- Preguntas
(a) Reproduce del fragmento proporcionado la parte que se abre con las palabras que contienen "Con el Estado" y se cierra con "vereda, escarbando basura.".
(b) Según el fragmento proporcionado, ¿cuánto duró el decreto de eliminación de retenciones?

- Fragmento proporcionado
————

Con el Estado pasa lo mismo. Alcanzar el déficit cero a partir de la eliminación de fondos para discapacidad, jubilaciones, el hospital Garrahan y las universidades equivale a un harakiri político que el presidente Javier Milei y sus acólitos no alcanzaron a sopesar en la relación temporoespacial.
Por un tiempo la receta del ajuste “más grande de la historia” funcionó, pero un día los ahorros de la clase media se terminaron, las tarjetas de crédito se saturaron y las compras de segunda necesidad (salidas a comer afuera, zapatillas de marca y cuotas de prepaga) dieron lugar a la esencialidad de la autorrestricción: en vez de carne pollo, en vez de pollo fideos, en vez de fideos tortaparrilla y en vez de tortaparrilla cocido solo. Así viven muchos. Los podemos ver en la vereda, escarbando basura.
A todo eso, primero estalló el escándalo de la criptomoneda trucha Libra, pero los estafados eran ahorristas de cierto poder adquisitivo habituados -en su mayoría- a las reglas de la informalidad del mercado blockchain. Después estalló el escándalo de los audios según los cuales “Superkarina” se habría quedado con el tres por ciento de los medicamentos adquiridos por la ANDIS para tratar a miles de personas con discapacidad. En ese segundo episodio, la bala penetró la coraza defensiva del mileismo y la opinión pública se dejó ganar por la certeza: no eran ni santos ni honestos. Había que fabricar un jingle contestatario que tronara en la popular de lo estadios. Y así pasó.
Y justo después de que Donald Trump arrojara un nuevo salvavidas financiero a su amancebado colega tercermundista, explotó otro escándalo que terminó de completar el catálogo de procedimientos autoboicoteadores: destrozar la relación de confianza que todavía existía entre el mosaico de poder libertario y el campo.
Si había alguien identificado ciegamente con la motosierra, ese “alguien” era el productor agropecuario naturalmente enemigo del populismo K. El típico gorila antiperonista que estaba dispuesto a votar por La Libertad Avanza con tal de que los peronchos y la yegua no volvieran nunca más, ahora reniega del mandatario. Lo hace a partir de una maniobra miserable para con los auténticos labriegos, los verdaderos productores de oleaginosas y otros granos exportables, perjudicados por un decreto de eliminación de retenciones que duró 48 horas. En ese lapso de apenas dos días, el bloque de 10 grandes acopiadoras declaró exportaciones futuras por 7.000 millones de dólares sin que el beneficio vaya a trasladarse a los que ponen el lomo en la cosechadora. Una vez más ganaron los especuladores de la intermediación, con una acreencia líquida que oscila -según distintas fuentes- entre 1.500 y 1.800 millones de dólares.

————

- Datos del ejercicio
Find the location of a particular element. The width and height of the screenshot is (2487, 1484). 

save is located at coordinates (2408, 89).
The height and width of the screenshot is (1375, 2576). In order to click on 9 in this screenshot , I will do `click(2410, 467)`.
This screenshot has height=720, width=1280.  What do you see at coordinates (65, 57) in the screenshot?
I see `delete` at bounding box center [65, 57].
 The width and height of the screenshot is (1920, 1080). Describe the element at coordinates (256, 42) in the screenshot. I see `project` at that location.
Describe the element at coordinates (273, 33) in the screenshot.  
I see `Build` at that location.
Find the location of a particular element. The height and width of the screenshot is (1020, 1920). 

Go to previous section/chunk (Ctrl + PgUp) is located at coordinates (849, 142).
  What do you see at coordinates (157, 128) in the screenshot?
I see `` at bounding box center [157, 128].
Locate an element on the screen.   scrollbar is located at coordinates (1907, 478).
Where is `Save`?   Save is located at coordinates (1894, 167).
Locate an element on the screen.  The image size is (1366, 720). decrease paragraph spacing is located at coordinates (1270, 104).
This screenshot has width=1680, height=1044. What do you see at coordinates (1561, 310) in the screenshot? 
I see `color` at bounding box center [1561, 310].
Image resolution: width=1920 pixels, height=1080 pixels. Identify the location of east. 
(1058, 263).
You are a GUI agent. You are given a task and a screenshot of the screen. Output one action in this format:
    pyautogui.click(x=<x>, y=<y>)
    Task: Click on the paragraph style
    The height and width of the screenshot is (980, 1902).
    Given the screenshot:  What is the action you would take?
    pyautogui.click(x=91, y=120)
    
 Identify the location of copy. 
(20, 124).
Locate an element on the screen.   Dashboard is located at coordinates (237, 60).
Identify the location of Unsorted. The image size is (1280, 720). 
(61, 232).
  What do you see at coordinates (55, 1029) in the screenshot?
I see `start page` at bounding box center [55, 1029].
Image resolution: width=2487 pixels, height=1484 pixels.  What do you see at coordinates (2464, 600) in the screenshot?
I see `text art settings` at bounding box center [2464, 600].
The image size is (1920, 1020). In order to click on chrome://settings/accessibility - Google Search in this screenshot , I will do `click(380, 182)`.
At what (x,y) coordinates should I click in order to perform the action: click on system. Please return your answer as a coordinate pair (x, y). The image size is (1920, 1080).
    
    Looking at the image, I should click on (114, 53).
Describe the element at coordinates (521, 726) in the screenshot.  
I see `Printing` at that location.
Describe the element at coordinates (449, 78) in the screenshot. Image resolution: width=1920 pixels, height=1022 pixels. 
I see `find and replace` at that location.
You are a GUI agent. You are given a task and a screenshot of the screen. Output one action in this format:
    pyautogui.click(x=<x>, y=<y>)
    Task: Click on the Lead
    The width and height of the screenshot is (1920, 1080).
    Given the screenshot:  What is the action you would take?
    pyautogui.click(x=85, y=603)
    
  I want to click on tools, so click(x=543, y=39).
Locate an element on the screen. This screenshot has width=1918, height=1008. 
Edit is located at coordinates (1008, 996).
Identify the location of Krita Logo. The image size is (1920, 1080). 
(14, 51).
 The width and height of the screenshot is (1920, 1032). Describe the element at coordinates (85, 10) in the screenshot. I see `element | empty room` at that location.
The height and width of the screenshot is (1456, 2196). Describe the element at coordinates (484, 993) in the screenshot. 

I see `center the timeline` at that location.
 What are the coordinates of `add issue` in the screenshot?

————

- Soluciones del ejercicio
(a)
Con el Estado pasa lo mismo. Alcanzar el déficit cero a partir de la eliminación de fondos para discapacidad, jubilaciones, el hospital Garrahan y las universidades equivale a un harakiri político que el presidente Javier Milei y sus acólitos no alcanzaron a sopesar en la relación temporoespacial.
Por un tiempo la receta del ajuste “más grande de la historia” funcionó, pero un día los ahorros de la clase media se terminaron, las tarjetas de crédito se saturaron y las compras de segunda necesidad (salidas a comer afuera, zapatillas de marca y cuotas de prepaga) dieron lugar a la esencialidad de la autorrestricción: en vez de carne pollo, en vez de pollo fideos, en vez de fideos tortaparrilla y en vez de tortaparrilla cocido solo. Así viven muchos. Los podemos ver en la vereda, escarbando basura.

(b) Duró 48 horas.